Bristol: After more than a year away from international cricket, David Warner enjoyed a dream return as he ushered Australia to a routine seven-wicket win over Afghanistan in their Cricket World Cup opener.
Warner and Steve Smith finally made their long-awaited comebacks in Bristol on Saturday, representing their country in an official match for the first time since they completed 12-month bans for their roles in the ball-tampering scandal that marred Australia's 2018 tour of South Africa.
The opener could hardly have asked for a more ideal day.
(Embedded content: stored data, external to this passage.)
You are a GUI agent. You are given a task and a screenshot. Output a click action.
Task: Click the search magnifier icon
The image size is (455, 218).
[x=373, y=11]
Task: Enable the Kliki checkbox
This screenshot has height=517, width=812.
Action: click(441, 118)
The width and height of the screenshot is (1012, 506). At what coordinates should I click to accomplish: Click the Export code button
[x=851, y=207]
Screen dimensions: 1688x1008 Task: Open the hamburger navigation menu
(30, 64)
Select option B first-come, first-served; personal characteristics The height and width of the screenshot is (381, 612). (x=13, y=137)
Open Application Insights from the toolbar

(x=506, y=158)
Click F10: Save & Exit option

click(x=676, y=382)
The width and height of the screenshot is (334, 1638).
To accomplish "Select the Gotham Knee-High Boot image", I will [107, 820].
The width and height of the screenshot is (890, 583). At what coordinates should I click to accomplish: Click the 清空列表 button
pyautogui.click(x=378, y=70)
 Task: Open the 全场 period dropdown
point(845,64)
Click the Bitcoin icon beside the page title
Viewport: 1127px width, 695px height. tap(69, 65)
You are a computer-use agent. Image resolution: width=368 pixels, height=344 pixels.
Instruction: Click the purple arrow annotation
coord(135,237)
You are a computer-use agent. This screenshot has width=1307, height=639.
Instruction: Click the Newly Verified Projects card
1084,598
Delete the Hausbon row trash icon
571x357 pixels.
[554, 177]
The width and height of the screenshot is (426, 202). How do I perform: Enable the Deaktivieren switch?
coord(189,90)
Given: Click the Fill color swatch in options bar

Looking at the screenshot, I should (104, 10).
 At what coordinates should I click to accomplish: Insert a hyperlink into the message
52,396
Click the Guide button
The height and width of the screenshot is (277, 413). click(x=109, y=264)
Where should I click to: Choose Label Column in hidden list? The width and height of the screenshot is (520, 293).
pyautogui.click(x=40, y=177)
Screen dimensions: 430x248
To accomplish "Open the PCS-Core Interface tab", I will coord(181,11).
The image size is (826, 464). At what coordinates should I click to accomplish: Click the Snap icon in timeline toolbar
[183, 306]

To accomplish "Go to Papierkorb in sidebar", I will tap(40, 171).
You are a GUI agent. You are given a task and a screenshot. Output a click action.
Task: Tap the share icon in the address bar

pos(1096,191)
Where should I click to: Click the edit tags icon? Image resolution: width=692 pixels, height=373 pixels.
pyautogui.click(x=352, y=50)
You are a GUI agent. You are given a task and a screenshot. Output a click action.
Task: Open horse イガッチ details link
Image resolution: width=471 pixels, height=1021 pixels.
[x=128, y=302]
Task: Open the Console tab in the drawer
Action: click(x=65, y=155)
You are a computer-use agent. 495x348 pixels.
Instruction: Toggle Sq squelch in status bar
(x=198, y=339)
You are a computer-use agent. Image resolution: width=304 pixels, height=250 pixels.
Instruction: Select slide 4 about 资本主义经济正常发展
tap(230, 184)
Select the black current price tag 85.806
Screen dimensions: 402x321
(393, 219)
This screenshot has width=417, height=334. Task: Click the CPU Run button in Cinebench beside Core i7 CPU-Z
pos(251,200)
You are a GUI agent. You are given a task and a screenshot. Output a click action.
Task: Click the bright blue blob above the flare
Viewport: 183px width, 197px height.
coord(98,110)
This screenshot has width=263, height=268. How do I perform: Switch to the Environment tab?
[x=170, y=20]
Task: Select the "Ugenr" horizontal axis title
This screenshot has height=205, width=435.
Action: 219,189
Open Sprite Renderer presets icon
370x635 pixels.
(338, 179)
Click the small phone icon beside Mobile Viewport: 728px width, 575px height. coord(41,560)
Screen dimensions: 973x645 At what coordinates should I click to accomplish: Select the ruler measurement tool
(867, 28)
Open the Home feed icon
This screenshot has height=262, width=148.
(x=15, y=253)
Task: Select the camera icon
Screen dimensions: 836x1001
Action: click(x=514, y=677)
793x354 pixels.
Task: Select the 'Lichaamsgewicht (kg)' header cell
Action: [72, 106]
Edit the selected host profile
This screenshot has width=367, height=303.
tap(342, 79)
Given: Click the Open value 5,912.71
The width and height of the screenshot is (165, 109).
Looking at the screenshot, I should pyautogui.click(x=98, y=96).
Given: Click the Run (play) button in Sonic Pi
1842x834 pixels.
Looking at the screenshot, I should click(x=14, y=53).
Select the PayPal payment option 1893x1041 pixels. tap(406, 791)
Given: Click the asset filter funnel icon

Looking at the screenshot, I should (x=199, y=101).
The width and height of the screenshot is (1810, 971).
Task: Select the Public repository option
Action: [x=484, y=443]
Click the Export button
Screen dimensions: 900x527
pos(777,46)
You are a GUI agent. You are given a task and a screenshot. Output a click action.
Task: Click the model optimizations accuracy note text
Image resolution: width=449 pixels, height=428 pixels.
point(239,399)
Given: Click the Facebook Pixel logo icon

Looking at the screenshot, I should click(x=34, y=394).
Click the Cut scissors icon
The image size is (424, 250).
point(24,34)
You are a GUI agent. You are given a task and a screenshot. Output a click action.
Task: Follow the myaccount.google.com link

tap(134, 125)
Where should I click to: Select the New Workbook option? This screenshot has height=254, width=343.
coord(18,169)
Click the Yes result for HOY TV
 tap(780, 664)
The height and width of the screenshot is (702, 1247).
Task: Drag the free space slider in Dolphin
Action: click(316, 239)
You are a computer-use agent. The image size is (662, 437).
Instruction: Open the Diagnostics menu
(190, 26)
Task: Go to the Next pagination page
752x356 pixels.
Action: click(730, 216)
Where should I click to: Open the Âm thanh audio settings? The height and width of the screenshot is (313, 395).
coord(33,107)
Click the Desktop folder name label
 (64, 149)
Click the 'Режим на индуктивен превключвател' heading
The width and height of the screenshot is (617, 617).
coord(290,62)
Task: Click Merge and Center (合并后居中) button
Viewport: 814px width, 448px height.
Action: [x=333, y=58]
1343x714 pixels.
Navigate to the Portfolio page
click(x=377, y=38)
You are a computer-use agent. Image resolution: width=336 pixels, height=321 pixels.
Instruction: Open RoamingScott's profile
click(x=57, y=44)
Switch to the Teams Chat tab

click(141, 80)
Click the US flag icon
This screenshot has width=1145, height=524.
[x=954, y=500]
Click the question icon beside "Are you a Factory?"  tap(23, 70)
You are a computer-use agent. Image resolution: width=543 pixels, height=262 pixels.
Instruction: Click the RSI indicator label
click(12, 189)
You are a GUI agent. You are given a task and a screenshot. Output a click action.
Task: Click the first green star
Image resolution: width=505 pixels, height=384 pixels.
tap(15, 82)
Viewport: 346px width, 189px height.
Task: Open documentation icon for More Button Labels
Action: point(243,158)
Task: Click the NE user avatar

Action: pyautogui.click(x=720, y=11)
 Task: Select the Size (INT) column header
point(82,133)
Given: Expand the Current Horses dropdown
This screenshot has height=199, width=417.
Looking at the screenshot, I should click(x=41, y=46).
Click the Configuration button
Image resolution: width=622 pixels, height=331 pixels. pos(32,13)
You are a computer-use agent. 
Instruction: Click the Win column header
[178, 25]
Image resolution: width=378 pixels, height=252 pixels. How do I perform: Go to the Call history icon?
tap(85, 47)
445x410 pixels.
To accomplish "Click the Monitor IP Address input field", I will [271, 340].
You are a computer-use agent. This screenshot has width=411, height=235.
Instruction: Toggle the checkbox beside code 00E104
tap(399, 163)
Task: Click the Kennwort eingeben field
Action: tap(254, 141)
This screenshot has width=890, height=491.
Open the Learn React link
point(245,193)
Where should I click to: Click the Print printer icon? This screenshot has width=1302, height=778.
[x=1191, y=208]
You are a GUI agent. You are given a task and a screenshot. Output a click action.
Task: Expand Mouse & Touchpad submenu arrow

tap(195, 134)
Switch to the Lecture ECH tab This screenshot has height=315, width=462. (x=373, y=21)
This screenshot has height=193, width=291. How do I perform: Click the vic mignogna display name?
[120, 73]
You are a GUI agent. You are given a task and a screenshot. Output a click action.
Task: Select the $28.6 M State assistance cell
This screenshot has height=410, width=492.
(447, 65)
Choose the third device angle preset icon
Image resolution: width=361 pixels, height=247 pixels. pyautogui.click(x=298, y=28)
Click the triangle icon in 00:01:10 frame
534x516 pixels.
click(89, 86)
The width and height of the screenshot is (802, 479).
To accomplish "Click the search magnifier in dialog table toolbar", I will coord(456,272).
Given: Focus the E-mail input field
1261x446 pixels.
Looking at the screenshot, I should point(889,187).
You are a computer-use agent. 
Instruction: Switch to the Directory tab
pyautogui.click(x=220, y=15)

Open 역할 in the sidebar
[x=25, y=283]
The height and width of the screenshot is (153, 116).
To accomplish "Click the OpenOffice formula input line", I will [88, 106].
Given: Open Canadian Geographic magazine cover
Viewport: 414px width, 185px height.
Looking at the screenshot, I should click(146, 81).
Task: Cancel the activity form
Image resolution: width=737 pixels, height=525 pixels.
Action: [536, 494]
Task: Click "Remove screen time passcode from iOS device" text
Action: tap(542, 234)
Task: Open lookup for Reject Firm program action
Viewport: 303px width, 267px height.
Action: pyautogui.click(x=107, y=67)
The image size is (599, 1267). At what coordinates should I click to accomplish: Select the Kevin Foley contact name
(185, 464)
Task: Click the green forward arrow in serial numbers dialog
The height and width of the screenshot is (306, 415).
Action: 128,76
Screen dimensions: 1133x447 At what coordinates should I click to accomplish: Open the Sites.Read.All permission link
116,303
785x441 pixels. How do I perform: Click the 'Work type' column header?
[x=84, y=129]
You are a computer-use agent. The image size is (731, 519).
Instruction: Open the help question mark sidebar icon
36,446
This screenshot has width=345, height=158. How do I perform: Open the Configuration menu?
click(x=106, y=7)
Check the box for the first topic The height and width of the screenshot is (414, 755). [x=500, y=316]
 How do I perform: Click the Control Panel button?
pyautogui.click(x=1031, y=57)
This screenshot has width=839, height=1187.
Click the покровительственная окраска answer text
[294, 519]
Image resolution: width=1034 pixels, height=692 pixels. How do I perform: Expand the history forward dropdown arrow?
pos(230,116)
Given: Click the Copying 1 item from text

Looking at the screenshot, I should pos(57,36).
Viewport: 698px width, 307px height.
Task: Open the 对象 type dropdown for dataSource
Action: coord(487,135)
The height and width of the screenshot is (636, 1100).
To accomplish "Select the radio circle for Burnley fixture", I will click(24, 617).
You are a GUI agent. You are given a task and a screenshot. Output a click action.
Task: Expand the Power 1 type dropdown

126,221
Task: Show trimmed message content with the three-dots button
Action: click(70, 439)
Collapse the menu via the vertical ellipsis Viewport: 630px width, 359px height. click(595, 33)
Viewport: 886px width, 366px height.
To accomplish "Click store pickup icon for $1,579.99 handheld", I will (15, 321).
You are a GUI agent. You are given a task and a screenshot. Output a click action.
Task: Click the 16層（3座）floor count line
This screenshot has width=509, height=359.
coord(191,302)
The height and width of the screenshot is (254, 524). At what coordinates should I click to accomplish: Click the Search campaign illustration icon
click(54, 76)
Facing a modest target after Afghanistan had been limited to 207, Warner batted patiently and overcome a few early wobbles to score 89 from 114 balls, a knock that underpinned the simplest of chases.
Skipper Aaron Finch also impressed with 66 from 49 deliveries, while Smith - who contributed a run-out and a catch in the field - looked set to see Australia over the line alongside Warner, only to fall for 18 with three runs required.
Australia made it home with 15.1 overs unused, Glenn Maxwell clobbering a four off Mujeeb Ur Rahman immediately after Smith had been dismissed.
Pat Cummins and Adam Zampa had earlier taken three wickets apiece, with Afghanistan scrambling to 207 thanks largely to 51 from Najibullah Zadran, 43 from Rahmat Shah and an enjoyable 11-ball 27 from Rashid Khan.
After a lengthy absence from the highest level, it was perhaps unsurprising that Warner lacked fluency early in his innings.
He struggled to move his feet against the new ball, later attributing that to his prolonged run of Twenty20 action in the build-up to the tournament.
However, Warner was able to battle through and record the joint-highest score of the tournament to date, matching Ben Stokes' 89 for England against South Africa.
It is likely he will only get better.
All eyes may have been on Warner and Smith, but Finch was able to continue the fine form he had displayed in the lead-up to the tournament.
The captain ruthlessly punished anything short, striking four sixes in a typically powerful display. If he and Warner continue to fire at the top of the order, Australia will take some stopping.
Afghanistan were well beaten, they deserve credit for recovering from 5-2 and 77-5 to post a total in excess of 200.
Pakistan and Sri Lanka had both shown little resistance with the bat in their respective defeats to West Indies and New Zealand, collapsing to 105 and 136 respectively.
Afghanistan put up more of a fight and they may fancy their chances of springing a surprise or two later in the competition.